Friday, March 28, 2014

AT Project in VA: Peters Mountain Bailout



Appalachian Trail Project in VA – 11/16/13 - Mountain Lake Road Southbound to Symms Gap Meadow…Or Not – 16.5 Miles

I’ve endured a handful of hikes over the years that I would classify as difficult, not because of the terrain or even the distance but because of physical suffering:  sore feet, sore knees, weary shoulders, bonking because of dehydration or not eating sufficiently.  I’ve often said that the longest mile is the last one.  And yet I’ve felt a sense of enjoyment and accomplishment even through the discomfort (okay, pain) of those days.

Until November 16, 2013. 

I’d planned a 2-day, 28-mile hike on the AT near Pearisburg, VA, a long stretch with few exits.  I had done many long dayhikes since the summer when I wrestled with knee issues, but this would be my first overnight with a loaded backpack in several months.   I was going solo to take advantage of the good weather and I looked forward to challenging myself once again with some alone time.  Jim was going to the Virginia Tech game in Blacksburg, so we would be in the same general area, but he was just up for the day.  I arranged for Don, a shuttle driver that I had used before, to take me to my trailhead at Mountain Island Lake Road and from there I planned to walk southbound into the town of Pearisburg.

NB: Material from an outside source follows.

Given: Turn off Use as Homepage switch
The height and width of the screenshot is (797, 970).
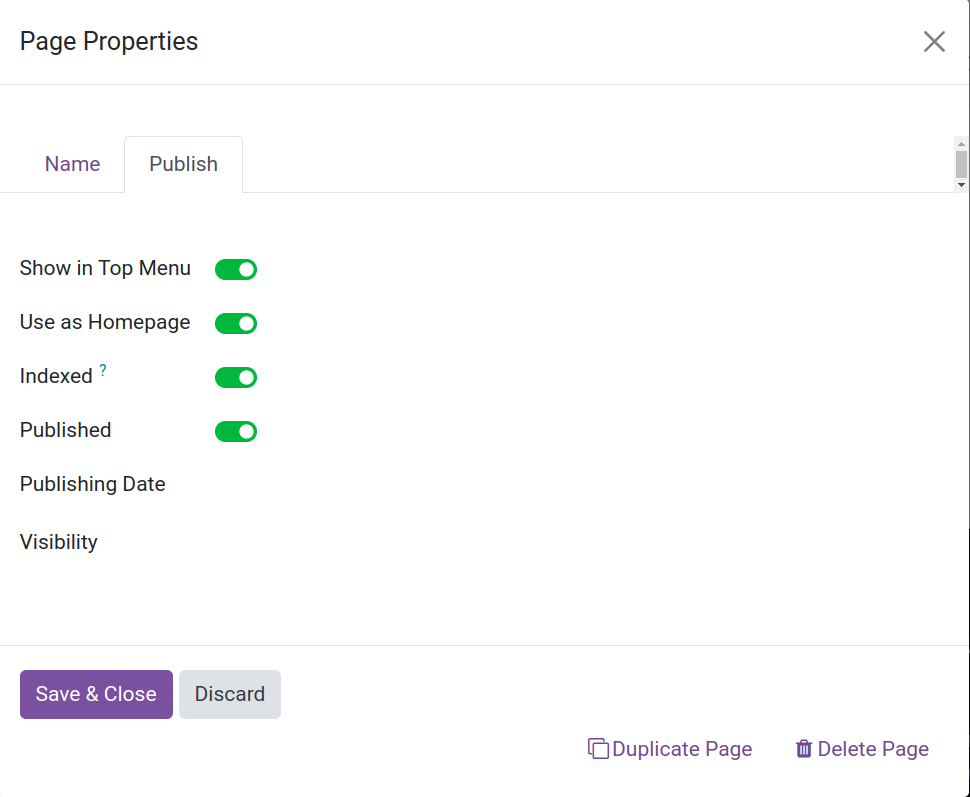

As we drove, Don asked me the specifics of my plan and knew well the place where I intended to pitch my tent.  The shelters in this section were not spaced conveniently for me so I was aiming for Symms Gap Meadow.  He told me the last reliable water source was at Pine Swamp Branch Shelter.  Along Mountain Lake Road I took note of all the hunters’ pickup trucks.  [Later I found this excellent section of the ATC website with information on hunting seasons and hiker safety.]

Very foggy driving up the mountain, but we broke above the clouds to a lovely sky and cottony clouds in the valley below. 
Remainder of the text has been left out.